Трудность исторического исследования заключается в том, что стоит чуть глубже копнуть, и начинаешь захлебываться в массе противоречивых свидетельств. Одни говорят одно, другие – другое, третьи, внезапно вклинивающиеся меж них, вообще переворачивают уже сделанную работу вверх дном. И все же ситуация здесь вовсе не безнадежная. Если упорно накапливать и непрерывно осмысливать разнородный материал, если анализировать его день за днем, безжалостно отсеивая всяческую дряблую шелупонь, то в нем вдруг начинает прорисовываться некий концептуальный сюжет, некий смысловой эпицентр, выстраивающий по своим силовым линиям все остальное.
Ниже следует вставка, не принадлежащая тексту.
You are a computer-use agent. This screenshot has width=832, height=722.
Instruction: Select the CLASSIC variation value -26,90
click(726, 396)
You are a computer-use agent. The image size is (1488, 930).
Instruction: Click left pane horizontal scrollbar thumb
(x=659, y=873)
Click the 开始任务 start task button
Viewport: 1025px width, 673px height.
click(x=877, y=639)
Это, конечно, не «озарение», как во время эпилептического припадка, и не «личное мистическое откровение», свидетельствующее о том, что бог есть, но тоже – выпархивание новых имен, ментальное головокружение, приступ ретроспективной нокталоскопии, «ночного зрения», пробуждающегося на краткий миг: сумерки прошлого, только что казавшиеся непроницаемыми, озаряются изнутри.